摘要：研究了微囊藻毒素-LR（MC-LR）对斑马鱼的毒性，将受精后的斑马鱼胚胎暴露于不同浓度的MC-LR（0、0.6、1.2和2.4 mg/L）。结果表明，144 h后斑马鱼生长受到抑制、体长显著降低，同时其下丘脑-垂体-甲状腺轴（HPT）相关基因的表达模式也发生了显著变化。MC-LR可能通过调节HPT轴重要基因的表达来干扰甲状腺激素的分泌，继而干扰鱼类胚胎的生长发育。

关键词：微囊藻毒素-LR；斑马鱼；胚胎；HPT轴

中图分类号：TS212.4；TS207.4 文献标识码：A 文章编号：0439-8114（2016）24-6525-04

DOI：10.14088/j.cnki.issn0439-8114.2016.24.050

随着人类社会生产力的提高及人口压力的增大，淡水水体富营养化现象日趋严重，蓝藻水华频繁发生。蓝藻水华次生代谢产生的多种毒素对人和动物的机体健康带来了巨大威胁。在已发现的各种蓝藻毒素中，微囊藻毒素（Microcystins，MC）是一种在蓝藻水华污染中产生量大、出现频率高和造成危害严重的藻毒素种类。至今已发现MC有80多种异构体[1]，在众多异构体中，毒性较大、存在较普遍、研究较详细的是MC-LR（L、R分别代表亮氨酸、精氨酸）[2，3]。

研究发现，MC对鱼类的内分泌系统具有干扰作用，可以干扰鱼类甲状腺激素分泌，引发鱼类内分泌系统紊乱以及鱼类生长发育迟缓[4，5]，然而，有关MC干扰甲状腺机能的分子机制研究还非常匮乏。甲状腺是脊椎动物非常重要的腺体，属于内分泌器官，其分泌的甲状腺激素具有调节动物体生长、发育、繁殖、机体代谢的重要作用。甲状腺的功能与碘吸收，激素的合成、转运，脱碘以及甲状腺激素受体有很大关系[6]。哺乳动物下丘脑分泌促甲状腺激素释放激素（TRH）、刺激垂体分泌促甲状腺激素（TSH），继而TSH刺激甲状腺分泌甲状腺激素，这个体系构成了下丘脑-垂体-甲状腺轴（HPT轴）（图1）。HPT轴信号通路关键基因的表达是调控甲状腺功能的重要因子。
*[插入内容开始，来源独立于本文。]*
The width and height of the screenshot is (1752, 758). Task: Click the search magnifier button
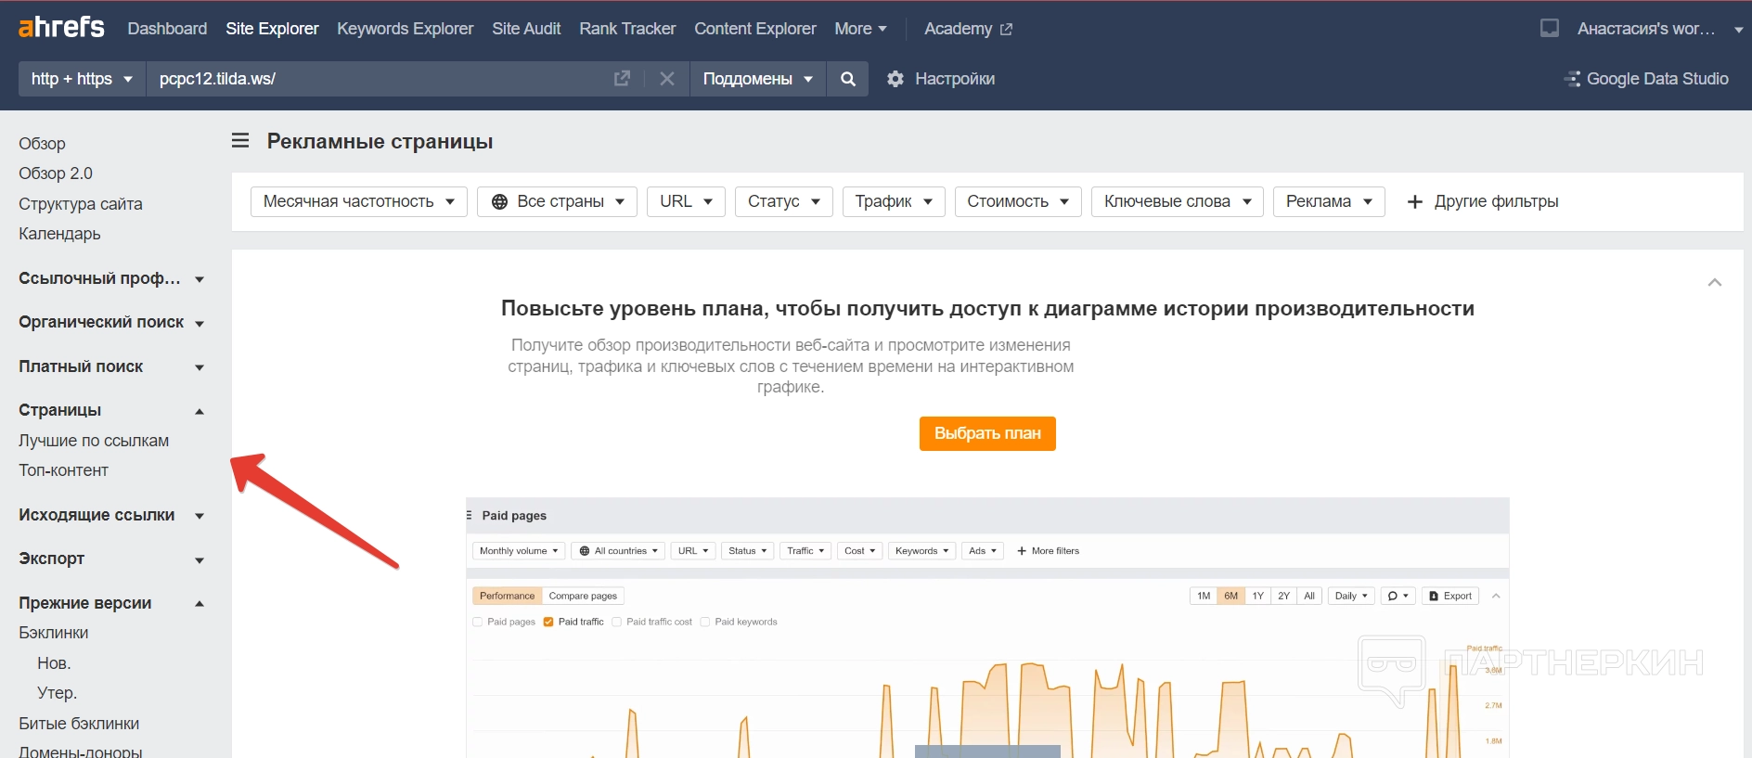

与成年鱼类不同，胚胎对MC更敏感，而且MC引起的胚胎发育迟缓效应可造成不可逆的损害，影响到各个阶段的生长发育，而引发自然水体中鱼类种群的退化。已有的MC对胚胎发育影响相关的试验多属于描述性试验，缺乏对其内在机制的揭示，也缺乏有效的预警手段。本研究拟通过研究斑马鱼HPT轴关键基因对MC染毒的响应，筛选MC干扰甲状腺机能的标志性基因，扩展对MC的甲状腺致毒机理的认识，可以评估MC对鱼类乃至人类的潜在威胁，为防治MC的内分泌毒性提供新的思路和理论依据。

1 材料與方法

1.1 材料与试剂

微囊藻毒素MC-LR购自台湾Express公司，经LC-10A型高效液相色谱（日本岛津公司）检测，纯度≥95%。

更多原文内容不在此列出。